Directions
Write out all of the lines below again in full, adding 134 to every number in the coordinates given as answers. Leave the pictures out.

Data for this exercise
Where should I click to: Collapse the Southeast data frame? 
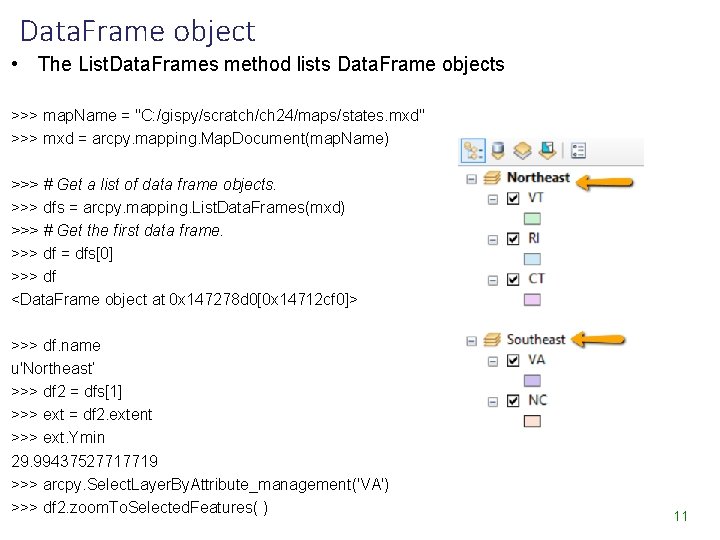point(471,340)
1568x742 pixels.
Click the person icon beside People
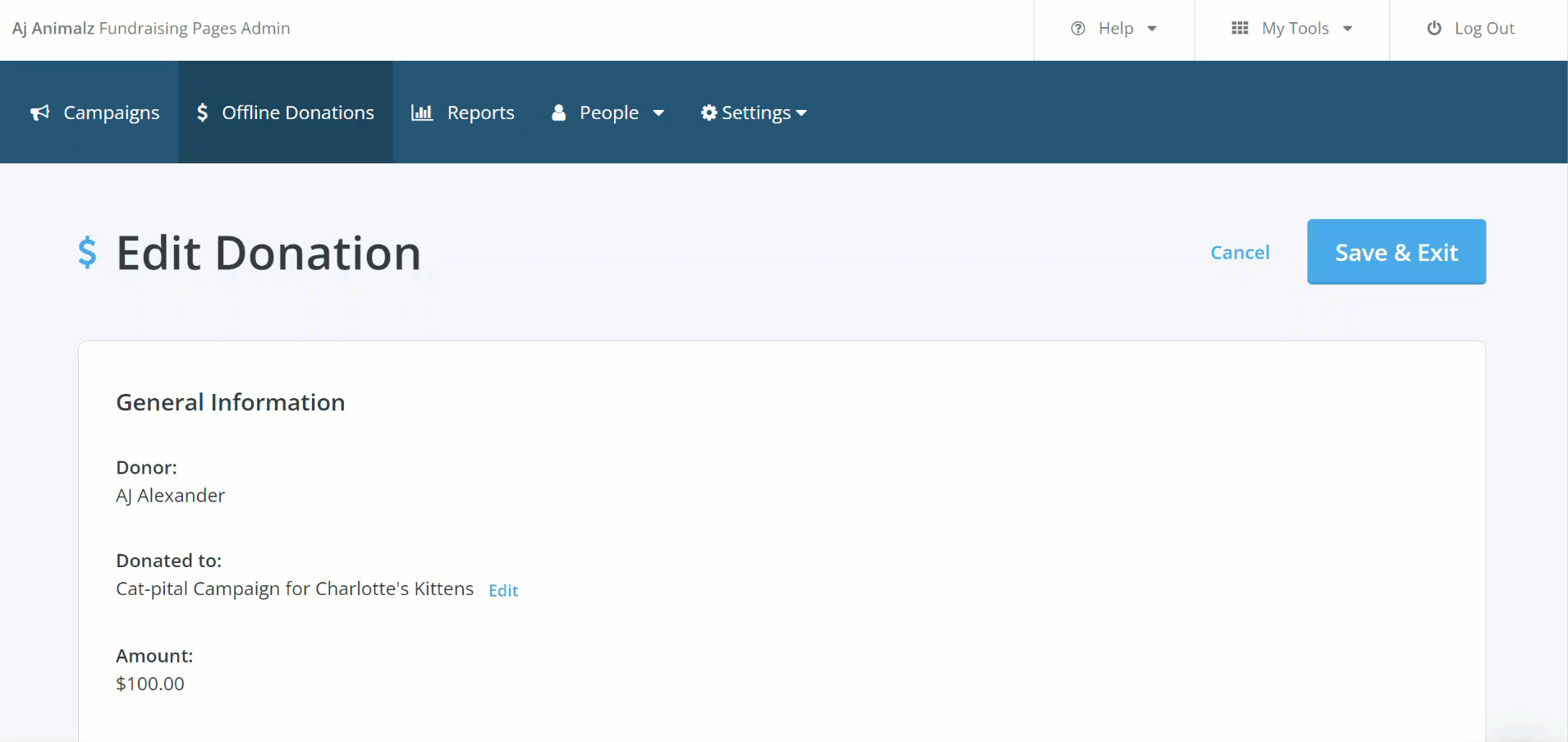coord(559,112)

Answer to the task
Where should I click to: Collapse the Southeast data frame? 
point(605,474)
1568x742 pixels.
Click the person icon beside People
coord(693,246)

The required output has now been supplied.